A realidade política que enfrentamos neste momento era difícil de ser imaginada um ano atrás. No dia seguinte da posse de Trump, sob um estandarte nacionalista-populista de "America First" (Primeiro os EUA), milhões de mulheres de todo Estados Unidos protestaram contra Trump e o machismo que ele representa. A Marcha de Mulheres em Washington se repetiu em mais de 600 marchas em cidades de todo o país e 75 países de todo o mundo. Estas foram uma das maiores manifestações nos Estados Unidos desde a era da Guerra do Vietnã. Milhares de pessoas que marcharam nunca tinham ido protestar antes, mas o dia 21 de janeiro se mobilizaram junto a seus pais e avós, filhos e vizinhos. As pessoas dos “estados vermelhos” (aqueles com maior porcentagem do voto nos republicanos) marchavam em números inesperados.

A Marcha das Mulheres foi uma das tantas mobilizações de massas que surgiram a nível mundial para proteger os direitos das mulheres desde o ano passado. Em primeiro lugar, o movimento #NiUnaMenos [Nem Uma a Menos] levou milhares de manifestantes às ruas da Argentina dois anos seguidos, e desde então se estendeu a vários países latino-americanos. O movimento se manifesta contra a epidemia de violência contra as mulheres e os feminicídios. Em outubro, na Polônia, houve uma greve de mulheres contra uma lei que criminalizaria ainda mais o aborto, e algumas semanas mais tarde houve uma greve na Islândia exigindo a paridade salarial entre homens e mulheres.

Estes movimentos de mulheres vêm depois de anos de claras conquistas para as mulheres dentro das estruturas capitalistas – há mais mulheres CEOs; há mulheres chefes de Estado, entre elas Angela Merkel na Alemanha e Theresa May na Inglaterra, dois dos países imperialistas mais importantes do mundo. O feminismo liberal celebra estes feitos como vitórias pelos direitos das mulheres, afirmando a ideia de que as mulheres que ocupam postos de poder na sociedade capitalista são a chave de nossa libertação.

No entanto, o feminismo liberal demonstrou seu fracasso estratégico já que as mulheres em posições poderosas não transformaram radicalmente a sociedade; a maioria das mulheres agora trabalha dupla jornada – uma no lugar de trabalho e uma no trabalho não remunerado em sua casa. A violência sexista não foi extinta – três mulheres são assassinadas por seu companheiro atual ou anterior nos EUA a cada dia, e a cada 20 minutos uma mulher é vítima de violência por parte de seu companheiro, também nos EUA. Não mudou o papel da mulher como o grupo mais explorado e mais vulnerável do capitalismo – dos 700 milhões de seres humanos que vivem em extrema pobreza, 70% são mulheres e meninas. A violência do sistema capitalista é sentida de maneira desproporcional pelas mulheres negras e latinas, pelas pessoas trans e não binárias, os deficientes e todos os que experimentam múltiplas formas de opressão.

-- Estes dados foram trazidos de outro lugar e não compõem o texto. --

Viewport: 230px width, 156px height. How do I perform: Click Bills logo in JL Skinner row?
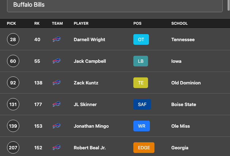57,104
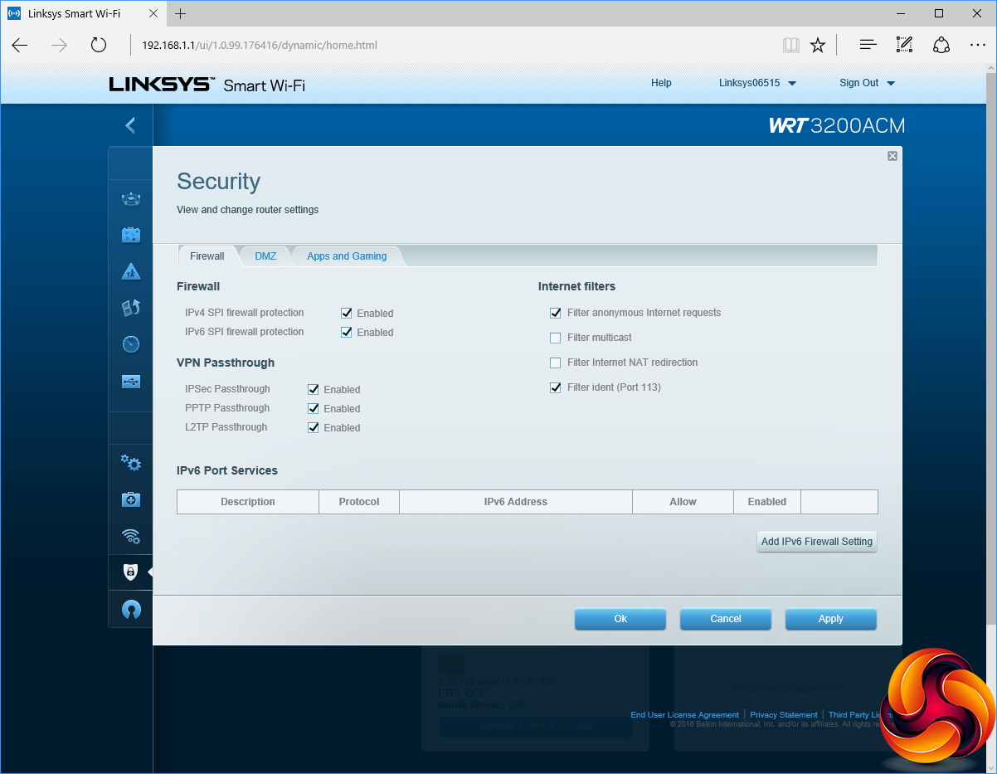
Task: Open Troubleshooting first-aid kit icon
Action: pyautogui.click(x=131, y=499)
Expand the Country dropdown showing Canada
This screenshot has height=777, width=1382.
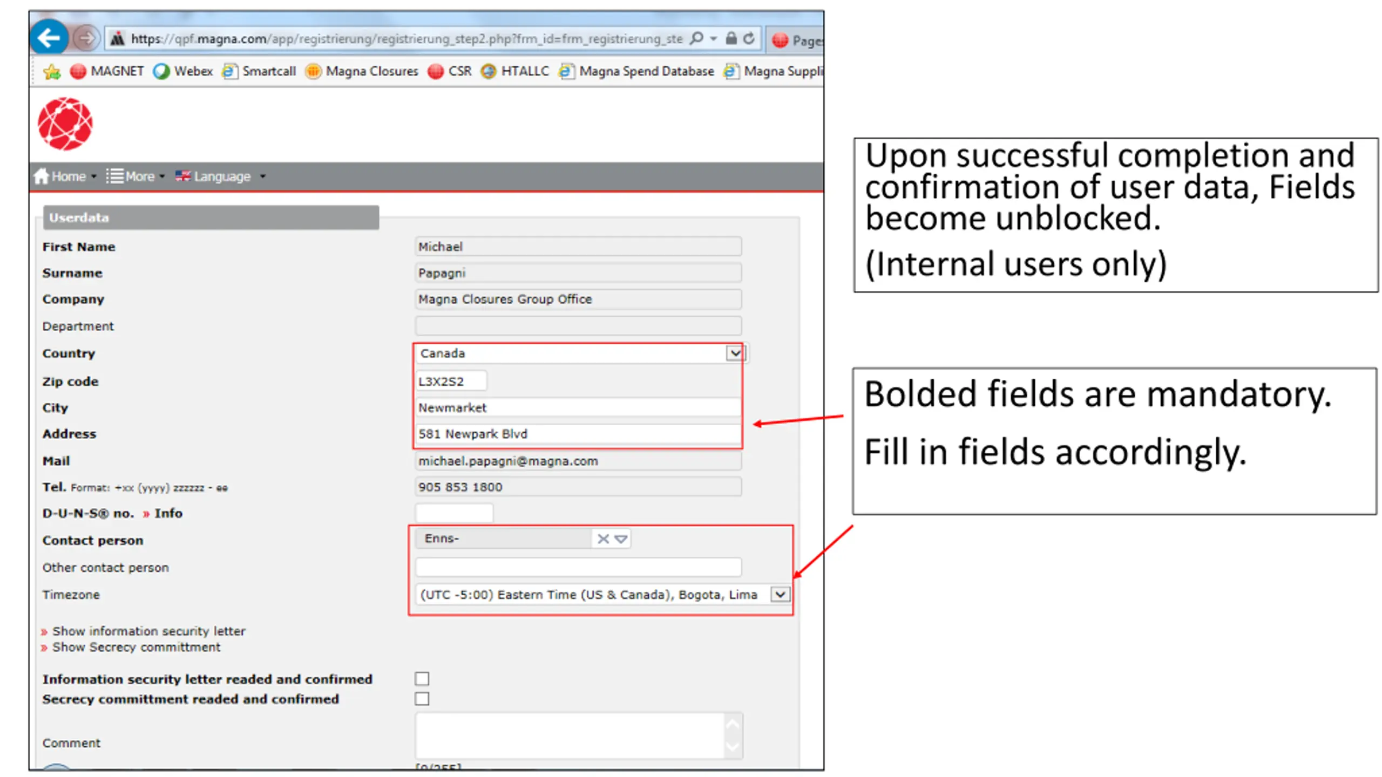[735, 353]
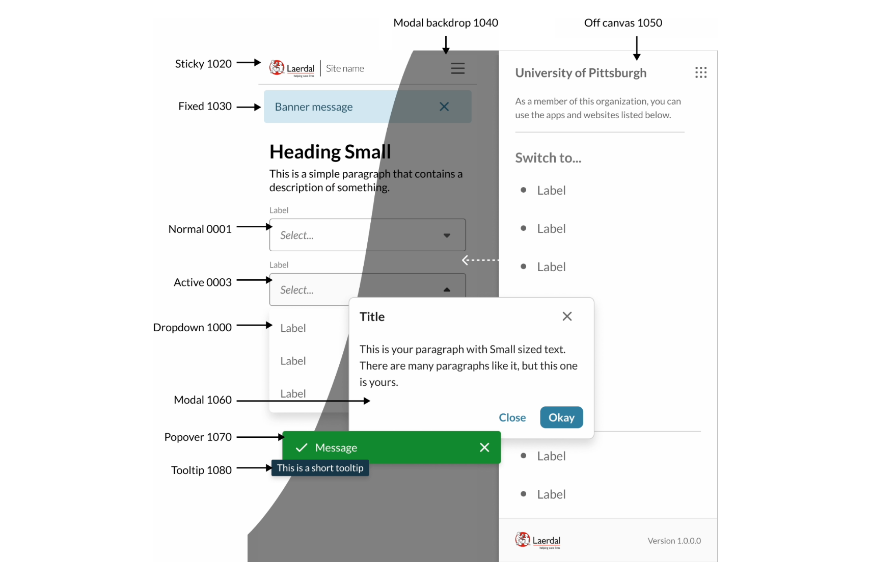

Nos Estados Unidos, a presidência de Trump significará uma escalada de ataques: de ameaças de tirar das mulheres o direito ao aborto até a negação dos direitos das e dos trabalhadores a se organizarem nos sindicatos, e a negação dos direitos básicos dos imigrantes sem documentos e muçulmanos. No exterior, Trump continuará as políticas de Obama das guerras dos drones, envolvendo bombardeios contra mulheres e crianças no Oriente Médio. Uma menina de 8 anos já está entre a pessoas mortas em uma incursão no Iêmen somente duas semanas depois da vitória de Trump. Também seguirá os passos de Obama contribuindo para a crise dos refugiados, não só mediante o bombardeio contra diferentes países, senão por se negar a aceitar as consequências humanas do imperialismo estadunidense: os refugiados.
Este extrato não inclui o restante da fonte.